- Relator(a)
- Ministro Carlos Cini Marchionatti
- Órgão julgador
- Quinta Turma
- Data do julgamento
- 21/05/2025
- Data de publicação
- 26/05/2025
STJ – Acórdão, Rel. Ministro Carlos Cini Marchionatti, Quinta Turma, j. 21/05/2025, p. 26/05/2025
AGRAVO REGIMENTAL NO RECURSO EM HABEAS CORPUS. TENTATIVA DE HOMICÍDIO QUALIFICADO CONTRA IDOSO. PRISÃO PREVENTIVA. GRAVIDADE CONCRETA. RISCO À ORDEM PÚBLICA. INSUFICIÊNCIA DAS MEDIDAS CAUTELARES DIVERSAS. RECURSO DESPROVIDO. I. CASO EM EXAME 1. Agravo regimental interposto contra decisão que negou provimento ao recurso em habeas corpus interposto em favor de acusado preso preventivamente pela suposta prática de tentativa de homicídio qualificado (art. 121, § 2º, II e IV, c/c o art. 14, II, do Código Penal), praticada contra seu padrasto, um idoso de 84 anos.
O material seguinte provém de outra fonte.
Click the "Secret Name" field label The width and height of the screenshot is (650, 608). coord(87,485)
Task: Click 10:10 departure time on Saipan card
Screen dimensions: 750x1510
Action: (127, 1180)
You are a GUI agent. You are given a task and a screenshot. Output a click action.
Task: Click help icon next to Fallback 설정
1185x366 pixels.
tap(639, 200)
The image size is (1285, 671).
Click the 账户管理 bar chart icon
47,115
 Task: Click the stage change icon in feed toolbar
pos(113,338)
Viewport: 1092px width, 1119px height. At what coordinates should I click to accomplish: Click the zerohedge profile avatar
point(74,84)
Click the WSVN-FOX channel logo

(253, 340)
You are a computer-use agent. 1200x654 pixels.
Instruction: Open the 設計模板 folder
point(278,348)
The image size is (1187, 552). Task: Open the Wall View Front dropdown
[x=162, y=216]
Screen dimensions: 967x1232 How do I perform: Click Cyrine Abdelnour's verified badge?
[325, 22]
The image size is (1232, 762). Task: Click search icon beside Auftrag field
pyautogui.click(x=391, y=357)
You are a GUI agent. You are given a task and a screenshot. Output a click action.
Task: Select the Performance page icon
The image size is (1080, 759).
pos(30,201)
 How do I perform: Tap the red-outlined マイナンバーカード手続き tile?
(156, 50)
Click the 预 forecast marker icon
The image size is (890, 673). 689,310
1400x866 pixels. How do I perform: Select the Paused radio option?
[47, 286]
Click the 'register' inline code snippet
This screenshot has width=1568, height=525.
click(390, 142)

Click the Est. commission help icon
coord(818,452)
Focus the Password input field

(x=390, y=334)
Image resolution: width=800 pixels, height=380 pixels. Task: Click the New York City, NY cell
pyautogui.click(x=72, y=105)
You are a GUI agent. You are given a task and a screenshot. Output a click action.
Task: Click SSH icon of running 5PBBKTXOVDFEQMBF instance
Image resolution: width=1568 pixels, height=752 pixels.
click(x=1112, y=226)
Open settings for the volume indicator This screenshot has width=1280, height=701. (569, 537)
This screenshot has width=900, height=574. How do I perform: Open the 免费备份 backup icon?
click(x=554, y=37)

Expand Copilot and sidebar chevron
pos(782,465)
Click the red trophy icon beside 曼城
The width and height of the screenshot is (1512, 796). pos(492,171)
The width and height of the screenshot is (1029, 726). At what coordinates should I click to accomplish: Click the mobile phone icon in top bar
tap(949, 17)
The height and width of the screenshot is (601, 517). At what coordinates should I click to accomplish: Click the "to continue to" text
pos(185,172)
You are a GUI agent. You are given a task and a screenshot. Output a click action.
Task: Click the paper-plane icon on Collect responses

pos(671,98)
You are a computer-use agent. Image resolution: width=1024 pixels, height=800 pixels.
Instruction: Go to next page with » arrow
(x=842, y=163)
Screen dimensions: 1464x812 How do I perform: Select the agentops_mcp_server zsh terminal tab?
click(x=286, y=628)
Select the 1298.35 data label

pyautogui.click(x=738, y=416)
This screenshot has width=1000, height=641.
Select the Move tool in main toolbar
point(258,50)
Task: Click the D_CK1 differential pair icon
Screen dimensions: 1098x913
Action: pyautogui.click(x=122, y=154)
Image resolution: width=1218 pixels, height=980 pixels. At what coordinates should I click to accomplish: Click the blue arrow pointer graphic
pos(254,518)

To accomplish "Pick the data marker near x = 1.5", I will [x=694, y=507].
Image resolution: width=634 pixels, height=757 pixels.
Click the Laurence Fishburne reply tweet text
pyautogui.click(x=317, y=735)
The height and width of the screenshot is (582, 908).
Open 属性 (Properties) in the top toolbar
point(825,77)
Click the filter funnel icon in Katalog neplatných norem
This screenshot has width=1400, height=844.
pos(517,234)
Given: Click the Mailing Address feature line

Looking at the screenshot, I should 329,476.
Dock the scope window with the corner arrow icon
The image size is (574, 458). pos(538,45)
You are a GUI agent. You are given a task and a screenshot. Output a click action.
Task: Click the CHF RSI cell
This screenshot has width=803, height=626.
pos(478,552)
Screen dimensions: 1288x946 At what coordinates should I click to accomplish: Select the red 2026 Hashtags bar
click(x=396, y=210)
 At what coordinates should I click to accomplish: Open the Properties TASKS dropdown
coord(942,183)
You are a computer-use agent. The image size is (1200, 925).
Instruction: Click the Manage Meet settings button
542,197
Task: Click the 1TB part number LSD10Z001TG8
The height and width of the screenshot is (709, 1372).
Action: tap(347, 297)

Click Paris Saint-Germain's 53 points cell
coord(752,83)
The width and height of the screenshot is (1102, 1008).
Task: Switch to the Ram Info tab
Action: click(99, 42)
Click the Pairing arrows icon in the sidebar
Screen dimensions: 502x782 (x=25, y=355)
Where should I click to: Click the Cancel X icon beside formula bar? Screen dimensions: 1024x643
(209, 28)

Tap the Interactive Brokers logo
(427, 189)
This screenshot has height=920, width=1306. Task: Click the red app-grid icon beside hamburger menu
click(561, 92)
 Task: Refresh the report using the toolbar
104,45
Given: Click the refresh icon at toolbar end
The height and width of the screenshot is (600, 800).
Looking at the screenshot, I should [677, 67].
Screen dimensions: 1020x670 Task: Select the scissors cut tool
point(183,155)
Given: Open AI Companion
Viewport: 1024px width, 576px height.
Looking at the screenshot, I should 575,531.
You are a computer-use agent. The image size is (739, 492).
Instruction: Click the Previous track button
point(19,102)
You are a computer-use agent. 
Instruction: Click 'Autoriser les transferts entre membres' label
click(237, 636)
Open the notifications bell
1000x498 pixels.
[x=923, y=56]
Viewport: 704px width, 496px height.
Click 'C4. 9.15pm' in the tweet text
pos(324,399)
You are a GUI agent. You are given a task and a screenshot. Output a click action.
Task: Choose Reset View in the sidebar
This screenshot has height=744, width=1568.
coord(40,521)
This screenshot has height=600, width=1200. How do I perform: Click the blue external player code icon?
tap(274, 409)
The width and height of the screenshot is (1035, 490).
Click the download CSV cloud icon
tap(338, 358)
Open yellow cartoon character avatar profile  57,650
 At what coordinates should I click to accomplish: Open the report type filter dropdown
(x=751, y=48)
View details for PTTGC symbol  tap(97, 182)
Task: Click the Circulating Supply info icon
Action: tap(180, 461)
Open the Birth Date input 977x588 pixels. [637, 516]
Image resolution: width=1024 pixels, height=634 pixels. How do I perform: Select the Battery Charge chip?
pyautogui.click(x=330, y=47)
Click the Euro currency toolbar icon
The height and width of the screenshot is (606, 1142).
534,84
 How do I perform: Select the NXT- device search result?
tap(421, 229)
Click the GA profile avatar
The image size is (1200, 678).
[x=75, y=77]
A defesa sustenta ausência dos requisitos do art. 312 do CPP, desproporcionalidade da medida e negativa de autoria, requerendo a revogação da prisão ou sua substituição por medidas cautelares diversas. II. QUESTÃO EM DISCUSSÃO 2. Há duas questões em discussão: (i) determinar se estão presentes os requisitos legais para a manutenção da prisão preventiva, nos termos do art. 312 do CPP; e (ii) definir se é possível a substituição da custódia cautelar por medidas cautelares diversas previstas no art. 319 do CPP. III. RAZÕES DE DECIDIR 3. A prisão preventiva está devidamente fundamentada na necessidade de garantir a ordem pública, diante da gravidade concreta do delito praticado com violência contra idoso, evidenciada pelo modus operandi, consistente em tentativa de esfaqueamento da vítima, companheiro da genitora do réu, ora agravante. 4. A alegação de negativa de autoria não pode ser examinada em habeas corpus, por demandar dilação probatória incompatível com o rito célere e documental do remédio constitucional. 5. A jurisprudência do STJ afasta o argumento de desproporcionalidade da prisão preventiva com base em pena hipotética, pois é inadmissível, nessa fase, antecipação do regime de eventual cumprimento de pena. 6. A imposição de medidas cautelares diversas da prisão é inaplicável quando demonstrada a insuficiência dessas providências frente à gravidade do fato e à periculosidade do agente, como no caso dos autos. 7. O conjunto fático descrito, aliado à violência empregada e ao contexto familiar da vítima, justifica a manutenção da prisão preventiva como medida indispensável para a prevenção de novos delitos e proteção da integridade da genitora do acusado. IV. RECURSO DESPROVIDO. (AgRg no RHC n. 213.674/BA, relator Ministro Carlos Cini Marchionatti (Desembargador Convocado TJRS), Quinta Turma, julgado em 21/5/2025, DJEN de 26/5/2025.)